#### [The problem]
Print these records word for word, starting at the line that contains "Given: Click the insert link icon" and ending at the line that contains "pyautogui.click(x=46, y=67)", with both of those lines included.
begin Supplied material
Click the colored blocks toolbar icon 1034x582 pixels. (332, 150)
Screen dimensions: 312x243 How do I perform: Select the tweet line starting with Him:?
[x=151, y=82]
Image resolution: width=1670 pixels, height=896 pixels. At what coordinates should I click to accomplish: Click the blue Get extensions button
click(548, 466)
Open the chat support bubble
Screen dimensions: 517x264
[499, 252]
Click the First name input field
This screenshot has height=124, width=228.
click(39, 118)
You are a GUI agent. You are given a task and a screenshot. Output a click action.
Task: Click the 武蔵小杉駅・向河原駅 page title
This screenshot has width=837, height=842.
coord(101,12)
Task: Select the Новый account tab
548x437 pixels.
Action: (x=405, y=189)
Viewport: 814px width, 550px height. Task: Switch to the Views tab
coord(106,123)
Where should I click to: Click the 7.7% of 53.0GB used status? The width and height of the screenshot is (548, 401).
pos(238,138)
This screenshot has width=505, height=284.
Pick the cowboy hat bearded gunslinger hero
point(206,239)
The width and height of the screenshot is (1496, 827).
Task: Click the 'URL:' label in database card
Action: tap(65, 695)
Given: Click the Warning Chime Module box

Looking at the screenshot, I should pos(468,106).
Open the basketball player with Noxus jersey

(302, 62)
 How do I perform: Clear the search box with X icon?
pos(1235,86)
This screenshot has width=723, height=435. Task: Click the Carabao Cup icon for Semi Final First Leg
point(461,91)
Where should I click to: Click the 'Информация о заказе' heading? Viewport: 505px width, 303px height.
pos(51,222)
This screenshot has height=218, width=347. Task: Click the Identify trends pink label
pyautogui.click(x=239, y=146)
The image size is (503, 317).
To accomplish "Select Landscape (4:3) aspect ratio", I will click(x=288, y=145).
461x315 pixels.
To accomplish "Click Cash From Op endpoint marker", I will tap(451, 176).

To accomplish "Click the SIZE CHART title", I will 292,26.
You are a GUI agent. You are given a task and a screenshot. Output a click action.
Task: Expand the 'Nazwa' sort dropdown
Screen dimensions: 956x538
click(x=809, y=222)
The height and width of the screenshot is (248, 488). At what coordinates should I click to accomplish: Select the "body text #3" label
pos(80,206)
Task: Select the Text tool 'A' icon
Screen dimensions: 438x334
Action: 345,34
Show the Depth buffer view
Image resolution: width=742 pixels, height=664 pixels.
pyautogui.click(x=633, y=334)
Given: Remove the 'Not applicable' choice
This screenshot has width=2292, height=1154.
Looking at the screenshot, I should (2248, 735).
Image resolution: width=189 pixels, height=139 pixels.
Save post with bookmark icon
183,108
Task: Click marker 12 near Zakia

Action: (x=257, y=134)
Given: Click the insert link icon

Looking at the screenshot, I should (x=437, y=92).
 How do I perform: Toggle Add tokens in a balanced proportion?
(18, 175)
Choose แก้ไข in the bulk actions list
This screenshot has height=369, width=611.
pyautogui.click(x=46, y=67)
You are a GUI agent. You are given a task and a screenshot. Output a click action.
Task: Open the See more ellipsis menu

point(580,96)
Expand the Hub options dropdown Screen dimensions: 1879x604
end Supplied material
#### [Result for this task]
Given: Click the insert link icon

Looking at the screenshot, I should (x=437, y=92).
 How do I perform: Toggle Add tokens in a balanced proportion?
(18, 175)
Choose แก้ไข in the bulk actions list
This screenshot has height=369, width=611.
pyautogui.click(x=46, y=67)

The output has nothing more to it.